As with the Jesus prayer, the point isn’t the discipline itself but what it cultivates in us. If I’m able to turn down a jelly doughnut a couple times a week, I can also resist getting angry at the person driving in front of me. I can learn to control my anger, my greed, my selfishness, because I’ve been weight-lifting with jelly doughnuts! I’ve been weight-lifting with these elements of the fast. Fasting strengthens self-control in any number of ways.
CT: How have you seen these disciplines bear fruit?
FMG: A number of years ago I was invited to give a speech for a group with an odd name: the Pro-Life Association of Gays and Lesbians. Towards the end of my speech, a group of thirty or forty women came in with protest signs and trailed by television cameras. They clearly weren’t there to hear what I had to say: they just wanted to challenge me during the question and answer period. They were angry; they were mocking me; they were antagonistic. My heart was pounding, my stomach was clenching, my mouth was dry.
But about halfway through this tense exchange I found this incredible peace spreading all through me. I was suddenly able to see each one of these hostile questioners as a beloved child of God, as somebody who was hurting and in pain. When I left that evening, I felt so much joy in the Lord, in what had really been one of the most terrifying experiences of my life. I thought, this must be what it’s like for the martyrs—my little tiny experience, as much as I could bear, of martyrdom. I discovered that there is so much joy in loving our enemies—just as Christ loved us when we were his enemies.
The spiritual disciplines enable us to be more that we could be on our own. If I had tried to approach that situation by memorizing a list of snappy answers, I could have won the debate, but I wouldn’t have won any hearts.

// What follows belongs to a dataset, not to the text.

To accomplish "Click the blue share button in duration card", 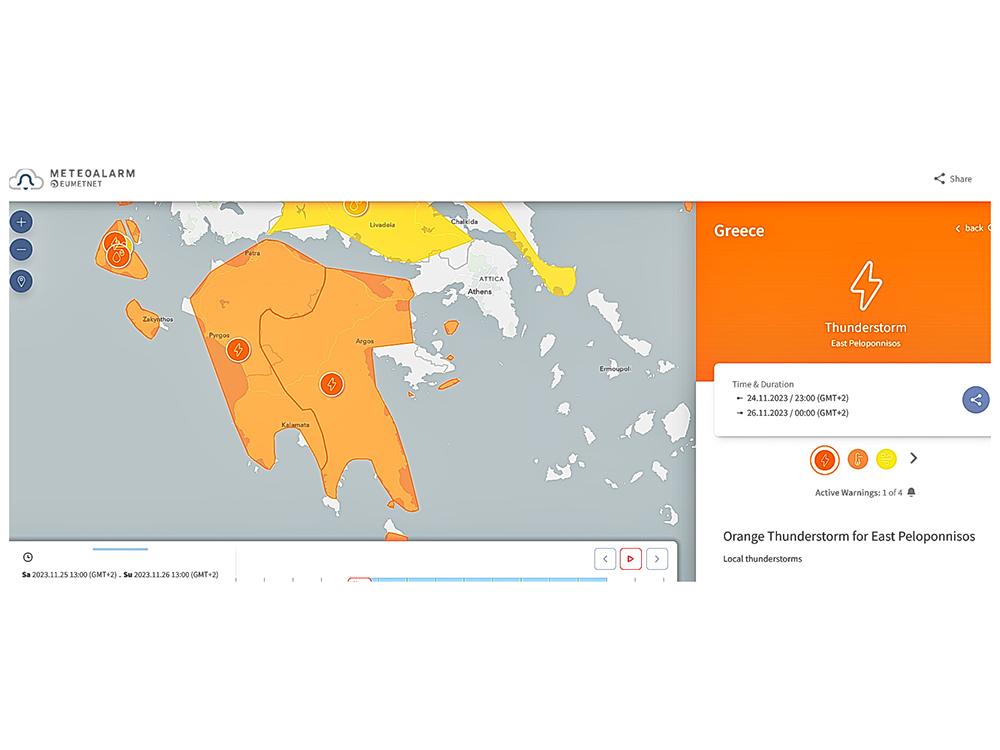I will click(976, 400).
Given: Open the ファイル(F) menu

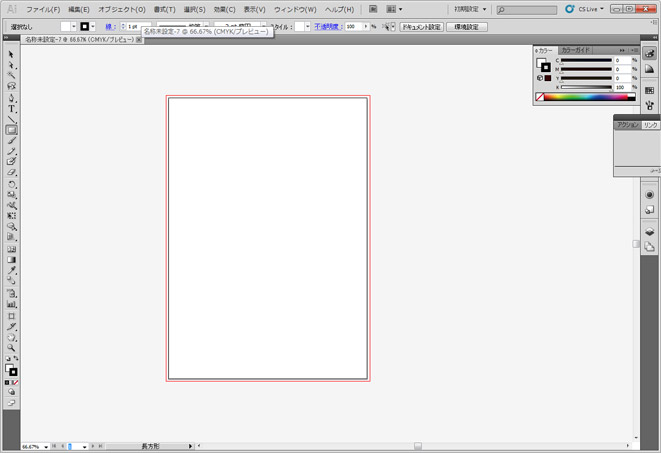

The spiritual disciplines equip us, they build us up, and they put us in an eternal community. We’re not alone anymore. And they equip us even to love our enemies. We discover that we are never alone in this world—that nobody has to be our enemy, that we are always able to reach out in love. There is nothing that anybody could ultimately take away from us, because we have everything in the Lord Christ. And when we live that kind of life, we become the presence of Christ, the fragrance of Christ, and begin to change our world.